Stigma around mental health continues to deter people from seeking treatment. Individuals may believe their symptoms are “not real” in the way that symptoms of diabetes or a sprained ankle seem to be. Some people may not even recognize that their symptoms are psychological. For example, it is possible to meet criteria for Major Depressive Disorder without actually feeling sad. Symptoms of depression are listed below:
* Depressed mood
* Diminished interest in previously fun activities
* Changes in weight/appetite
* Changes in sleep
* Difficulty concentrating
* Feelings of worthlessness
* Thoughts of death or dying
Just because an individual is experiencing these symptoms does not mean that they need to suffer in silence or “just get over it”. There are several known causes for depression. One theory focuses on neurophysiological differences in the brain.
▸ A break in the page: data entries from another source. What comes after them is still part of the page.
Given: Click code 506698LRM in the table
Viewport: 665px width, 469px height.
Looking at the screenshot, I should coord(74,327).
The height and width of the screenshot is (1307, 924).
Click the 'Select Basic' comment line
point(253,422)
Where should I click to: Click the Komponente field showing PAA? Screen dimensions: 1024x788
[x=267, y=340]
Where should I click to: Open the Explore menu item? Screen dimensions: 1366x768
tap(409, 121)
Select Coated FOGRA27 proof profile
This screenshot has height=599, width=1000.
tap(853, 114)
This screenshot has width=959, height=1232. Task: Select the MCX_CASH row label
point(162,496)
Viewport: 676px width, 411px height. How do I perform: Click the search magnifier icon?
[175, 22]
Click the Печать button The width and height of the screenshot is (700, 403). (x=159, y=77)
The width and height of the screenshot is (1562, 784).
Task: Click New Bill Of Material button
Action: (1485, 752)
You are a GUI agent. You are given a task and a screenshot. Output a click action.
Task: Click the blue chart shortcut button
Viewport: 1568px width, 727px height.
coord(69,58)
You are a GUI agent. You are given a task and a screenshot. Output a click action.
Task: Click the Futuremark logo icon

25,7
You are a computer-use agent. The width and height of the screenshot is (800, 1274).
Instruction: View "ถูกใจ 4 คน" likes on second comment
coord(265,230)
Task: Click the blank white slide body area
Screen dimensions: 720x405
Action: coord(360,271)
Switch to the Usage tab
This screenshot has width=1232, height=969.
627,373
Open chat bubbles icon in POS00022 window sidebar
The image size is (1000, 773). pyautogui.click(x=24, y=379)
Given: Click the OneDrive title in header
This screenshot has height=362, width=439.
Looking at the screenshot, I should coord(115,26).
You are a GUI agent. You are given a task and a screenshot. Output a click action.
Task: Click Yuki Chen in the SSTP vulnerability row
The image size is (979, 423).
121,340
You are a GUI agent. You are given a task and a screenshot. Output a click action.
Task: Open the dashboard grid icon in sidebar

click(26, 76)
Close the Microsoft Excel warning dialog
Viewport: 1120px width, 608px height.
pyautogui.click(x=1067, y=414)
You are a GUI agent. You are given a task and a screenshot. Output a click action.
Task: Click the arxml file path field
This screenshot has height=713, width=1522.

Specifically, individuals who experience depression may have decreased levels of a neurotransmitter, called serotonin. Because of this, medications aimed at increasing serotonin, such as Selective Serotonin Reuptake Inhibitors (SSRI’s), often help to decrease depressive symptoms (Cowen & Browning, 2015). Another theory by Aaron Beck (1967), suggests that the nature of individuals’ thoughts may propel them into a cycle of depression. Specifically, this theory suggests that one’s thoughts, feelings, and behaviors are interconnected. Take the following example: an individual is driving when another person cuts them off. The person thinks “he’s such as jerk!” and subsequently feels angry (feeling) and lays on the horn (behavior). While understandable, the function of such a thought may not be helpful to the person as evidenced by him/her feeling intensely angry. Because of this, Cognitive Behavioral Therapy (CBT) is an evidenced-based treatment that focuses on balancing unhelpful thoughts and increasing one’s ability to cope with stressful situations. Interestingly, studies have suggested that CBT is as effective as medication in the treatment of depressive symptoms (Antonuccio, 1995).
If you or someone you know is experiencing these symptoms that interfere with current functioning, you are not alone. The American Psychological Association suggests that within any given year, 7% of individuals in the United States alone meet criteria for Major Depressive Disorder. Please contact your local mental health center or PCP for more information.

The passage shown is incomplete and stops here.